Dat betekent niet dat ik in uw schrijven aanleiding zie voor een excuus of rectificatie van hetgeen ik in mijn brief van 28 april heb aangehaald. Het financiële aspect is weliswaar geen onderdeel van uw klacht, maar voor Sovak wel een absolute voorwaarde voor het leveren van zorg. Sovak is daarin naar u één en andermaal clement geweest. Ik heb geen beeld van u als wanbetalers gesuggereerd, maar slechts heel feitelijk geconstateerd dat er een betalingsachterstand is waarvoor een afbetalingsregeling is getroffen. Wanneer u zich daaraan houdt is er niets aan de hand.
Dat ik ook dit aspect meldt aan de toezichthoudende instanties kunt u mij niet kwalijk nemen. U heeft immers zelf gekozen om de zaak publiek te maken. Op dat moment gaan toezichthoudende instanties, in dit geval zorgkantoor en inspectie en cliëntenraad, terecht vragen stellen aan Sovak om te kunnen beoordelen wat er aan de hand is. Onze policy is om dan aan die instanties, en alléén aan hen en dus niet aan de pers, in volstrekte openheid verantwoording af te leggen".
- Bij brief van 20 september 2005 heeft Sovak aan [eiseres] (en in afschrift aan de Inspectie voor de Volksgezondheid) geschreven dat zij de dienstverlening aan [zoon] wenste te beëindigen per 1 februari 2006. De directeur van Sovak, A.F. [gedaagde], heeft dat besluit van Sovak als volgt toegelicht:
“De reden voor mijn besluit is dat het bij voortduring onmogelijk is gebleken om met u afspraken te maken over de communicatie en samenwerking tussen u en SOVAK. Dergelijke, overigens algemeen gangbare afspraken zijn een voorwaarde voor een goed verloop van de zorgverlening. Bij herhaling blijkt dat u deze afspraken wisselend interpreteert, afwijst, herroept of anderszins doorkruist."
- Tussen partijen is in het tijdvak september 2005-januari 2006 veelvuldig gecorrespondeerd over het besluit van Sovak. Sovak heeft daarbij steeds volhard in haar beslissing dat de zorgverlening aan [zoon] zou worden beëindigd.
- In reactie op het besluit van Sovak de overeenkomst met [eiseres] op te zeggen, heeft de Inspecteur voor de Gezondheidszorg bij brief van 26 januari 2006 aan Sovak geschreven (voor zover hier van belang): “Het zal u echter niet verbazen dat ik, in het licht van de uitspraak van de klachtencommissie, verbaasd ben over uw besluit. Er moet in de tussenliggende periode na aanvang van de melding, wel heel veel zijn gebeurd waardoor u tot dit besluit bent gekomen.

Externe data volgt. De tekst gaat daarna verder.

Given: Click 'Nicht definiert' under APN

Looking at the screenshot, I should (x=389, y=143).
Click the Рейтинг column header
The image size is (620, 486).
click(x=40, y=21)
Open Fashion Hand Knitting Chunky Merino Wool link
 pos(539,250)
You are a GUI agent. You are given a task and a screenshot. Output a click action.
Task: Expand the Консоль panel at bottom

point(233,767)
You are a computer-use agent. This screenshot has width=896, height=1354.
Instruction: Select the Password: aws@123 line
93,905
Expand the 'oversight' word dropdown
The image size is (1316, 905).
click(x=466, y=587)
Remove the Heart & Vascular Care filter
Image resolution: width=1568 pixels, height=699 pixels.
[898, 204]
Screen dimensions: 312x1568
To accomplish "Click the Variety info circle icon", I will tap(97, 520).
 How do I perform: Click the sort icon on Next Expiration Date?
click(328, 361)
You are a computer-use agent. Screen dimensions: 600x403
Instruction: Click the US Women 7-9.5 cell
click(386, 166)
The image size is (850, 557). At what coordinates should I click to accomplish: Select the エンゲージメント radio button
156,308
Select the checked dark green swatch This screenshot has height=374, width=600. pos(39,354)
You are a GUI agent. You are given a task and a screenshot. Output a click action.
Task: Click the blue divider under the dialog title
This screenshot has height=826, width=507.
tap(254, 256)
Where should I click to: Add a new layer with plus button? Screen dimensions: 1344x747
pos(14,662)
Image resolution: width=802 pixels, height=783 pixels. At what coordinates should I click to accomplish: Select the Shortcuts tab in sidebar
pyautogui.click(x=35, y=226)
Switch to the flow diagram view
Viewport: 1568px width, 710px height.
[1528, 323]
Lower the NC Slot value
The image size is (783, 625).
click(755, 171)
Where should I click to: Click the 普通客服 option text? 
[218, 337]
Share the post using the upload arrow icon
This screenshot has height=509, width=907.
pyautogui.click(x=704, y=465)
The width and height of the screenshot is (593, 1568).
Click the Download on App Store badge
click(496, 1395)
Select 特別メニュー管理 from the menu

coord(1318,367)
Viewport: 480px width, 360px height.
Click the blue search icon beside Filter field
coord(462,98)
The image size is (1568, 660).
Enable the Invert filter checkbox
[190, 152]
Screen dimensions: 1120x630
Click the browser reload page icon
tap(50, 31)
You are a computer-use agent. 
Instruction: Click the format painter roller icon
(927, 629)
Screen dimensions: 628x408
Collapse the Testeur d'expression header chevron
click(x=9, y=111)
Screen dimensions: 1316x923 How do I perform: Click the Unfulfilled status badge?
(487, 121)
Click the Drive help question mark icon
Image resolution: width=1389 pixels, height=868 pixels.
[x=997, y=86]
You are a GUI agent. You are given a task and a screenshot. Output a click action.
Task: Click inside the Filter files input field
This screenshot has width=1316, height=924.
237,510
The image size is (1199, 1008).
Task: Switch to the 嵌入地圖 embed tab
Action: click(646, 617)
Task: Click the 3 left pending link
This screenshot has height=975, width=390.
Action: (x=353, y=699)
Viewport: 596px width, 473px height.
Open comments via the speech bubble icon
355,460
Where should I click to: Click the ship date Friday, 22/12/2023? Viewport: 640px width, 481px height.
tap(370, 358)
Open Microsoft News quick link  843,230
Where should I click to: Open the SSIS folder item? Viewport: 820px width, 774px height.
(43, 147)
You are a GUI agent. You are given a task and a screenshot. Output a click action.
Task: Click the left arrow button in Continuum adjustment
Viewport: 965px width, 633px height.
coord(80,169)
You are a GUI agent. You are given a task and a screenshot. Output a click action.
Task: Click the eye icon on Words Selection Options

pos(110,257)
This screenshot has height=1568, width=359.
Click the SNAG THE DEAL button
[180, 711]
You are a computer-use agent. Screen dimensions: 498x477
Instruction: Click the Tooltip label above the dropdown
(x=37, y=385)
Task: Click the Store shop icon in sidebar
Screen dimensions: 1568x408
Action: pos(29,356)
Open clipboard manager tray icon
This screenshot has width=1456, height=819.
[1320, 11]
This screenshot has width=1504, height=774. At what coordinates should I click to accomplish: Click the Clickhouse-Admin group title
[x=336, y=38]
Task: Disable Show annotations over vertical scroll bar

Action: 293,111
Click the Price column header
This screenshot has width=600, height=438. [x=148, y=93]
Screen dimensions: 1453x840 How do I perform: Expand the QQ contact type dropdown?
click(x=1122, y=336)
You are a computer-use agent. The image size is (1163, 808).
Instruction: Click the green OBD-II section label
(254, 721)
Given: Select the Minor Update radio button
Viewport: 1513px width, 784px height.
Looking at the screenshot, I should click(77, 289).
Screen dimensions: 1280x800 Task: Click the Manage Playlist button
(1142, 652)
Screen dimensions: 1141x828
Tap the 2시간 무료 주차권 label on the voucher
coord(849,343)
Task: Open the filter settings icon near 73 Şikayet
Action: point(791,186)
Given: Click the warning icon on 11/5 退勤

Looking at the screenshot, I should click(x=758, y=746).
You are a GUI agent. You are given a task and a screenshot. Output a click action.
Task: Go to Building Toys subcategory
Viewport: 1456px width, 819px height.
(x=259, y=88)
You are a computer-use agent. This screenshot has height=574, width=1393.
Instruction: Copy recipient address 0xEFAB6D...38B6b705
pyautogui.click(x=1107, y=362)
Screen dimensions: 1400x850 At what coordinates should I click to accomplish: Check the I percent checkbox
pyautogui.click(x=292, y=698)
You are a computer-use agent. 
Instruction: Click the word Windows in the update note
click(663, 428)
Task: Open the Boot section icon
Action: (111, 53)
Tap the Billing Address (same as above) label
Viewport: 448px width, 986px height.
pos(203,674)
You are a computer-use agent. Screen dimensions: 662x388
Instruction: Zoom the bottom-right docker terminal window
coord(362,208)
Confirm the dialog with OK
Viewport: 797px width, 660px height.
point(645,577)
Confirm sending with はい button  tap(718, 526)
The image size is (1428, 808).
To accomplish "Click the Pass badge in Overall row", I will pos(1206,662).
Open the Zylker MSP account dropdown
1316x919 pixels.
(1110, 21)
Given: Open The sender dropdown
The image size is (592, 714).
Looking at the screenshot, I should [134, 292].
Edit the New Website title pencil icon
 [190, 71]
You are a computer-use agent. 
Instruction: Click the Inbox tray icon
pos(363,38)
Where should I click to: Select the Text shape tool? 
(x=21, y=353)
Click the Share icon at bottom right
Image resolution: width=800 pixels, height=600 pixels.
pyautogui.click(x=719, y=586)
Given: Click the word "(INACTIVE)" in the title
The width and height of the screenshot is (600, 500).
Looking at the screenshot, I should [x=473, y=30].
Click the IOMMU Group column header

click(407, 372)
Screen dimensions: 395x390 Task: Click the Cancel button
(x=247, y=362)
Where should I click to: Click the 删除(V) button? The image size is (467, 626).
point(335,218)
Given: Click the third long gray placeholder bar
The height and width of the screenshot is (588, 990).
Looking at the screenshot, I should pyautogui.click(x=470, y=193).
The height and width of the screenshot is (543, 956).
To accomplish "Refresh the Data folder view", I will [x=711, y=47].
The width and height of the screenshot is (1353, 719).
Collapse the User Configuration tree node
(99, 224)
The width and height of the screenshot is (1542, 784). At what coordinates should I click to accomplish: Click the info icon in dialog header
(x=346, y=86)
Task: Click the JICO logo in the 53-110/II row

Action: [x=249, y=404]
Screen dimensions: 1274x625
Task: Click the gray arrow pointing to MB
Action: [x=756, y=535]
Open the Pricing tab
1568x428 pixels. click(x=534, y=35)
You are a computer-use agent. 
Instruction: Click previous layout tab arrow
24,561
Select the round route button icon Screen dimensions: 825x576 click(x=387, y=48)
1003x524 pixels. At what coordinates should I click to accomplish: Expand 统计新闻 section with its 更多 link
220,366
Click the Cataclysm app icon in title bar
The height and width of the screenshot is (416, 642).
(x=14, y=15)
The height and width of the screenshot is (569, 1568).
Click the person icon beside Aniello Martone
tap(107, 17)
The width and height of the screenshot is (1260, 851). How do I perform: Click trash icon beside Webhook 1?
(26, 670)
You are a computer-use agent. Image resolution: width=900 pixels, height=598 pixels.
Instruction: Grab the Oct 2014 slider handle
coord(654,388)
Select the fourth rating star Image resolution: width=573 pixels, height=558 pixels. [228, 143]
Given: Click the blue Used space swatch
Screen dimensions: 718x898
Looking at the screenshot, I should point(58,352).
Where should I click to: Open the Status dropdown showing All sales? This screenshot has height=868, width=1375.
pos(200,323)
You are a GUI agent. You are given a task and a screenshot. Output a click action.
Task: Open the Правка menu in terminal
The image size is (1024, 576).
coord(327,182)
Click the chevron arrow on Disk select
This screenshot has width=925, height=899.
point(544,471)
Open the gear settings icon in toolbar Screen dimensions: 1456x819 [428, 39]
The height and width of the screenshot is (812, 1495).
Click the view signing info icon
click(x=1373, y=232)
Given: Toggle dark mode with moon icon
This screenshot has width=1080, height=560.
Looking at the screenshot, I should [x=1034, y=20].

Ik vraag mij af of escalatie niet te voorkomen was, bijvoorbeeld door het in een eerder stadium inschakelen van een mediator die kan proberen de communicatie weer op geen gezonde manier op gang te krijgen. (…) Tenslotte wil ik u nog een ander punt onder de aandacht brengen. U schrijft in uw brief van 20 september 2005 dat u de ouders de gelegenheid wil geven om elders passende opvang te zoeken voor hun zoon. Ik wijs u er op dat u als zorgaanbieder daarin een verplichting heeft. De inspectie baseert zich daarbij op de KNMG richtlijn ‘Niet aangaan of beëindiging van de geneeskundige behandelingsovereenkomst’. (…)".
- Bij brief van 1 februari 2006 heeft Sovak aan de Inspecteur voor de Gezondheidszorg bericht dat de overeenkomst per 1 februari 2006 zou worden voortgezet omdat de ouders van [zoon] hun zoon [andere zoon] als zaakwaarnemer hadden aangewezen.
- Bij aangetekende brief van 5 oktober 2006 aan J.A. Ooijen heeft de raadsman van Sovak het voorstel herhaald een mediatior in te schakelen. Hij heeft daaraan toegevoegd: "Als dit laatste voorstel onverhoopt opnieuw geen weerklank vindt, deel ik u namens cliënte reeds nu voor alsdan mee dat zij de zorgverlening aan uw broer [zoon] in het kader van de PGB beëindigt per 1 maart 2007”.
- [eiseres] heeft de onderhavige kort gedingprocedure opgestart op het moment dat [zoon] nog minderjarig was. Op dat moment trad zij op als zijn wettelijk vertegenwoordigster. Inmiddels is [zoon] meerderjarig geworden. De dagvaarding is uitgebracht op zijn 18e verjaardag. Bij deze rechtbank is inmiddels een door [eiseres] ingediend rekest aanhangig tot ondercuratelestelling van [zoon], met benoeming van [eiseres] tot curatrice.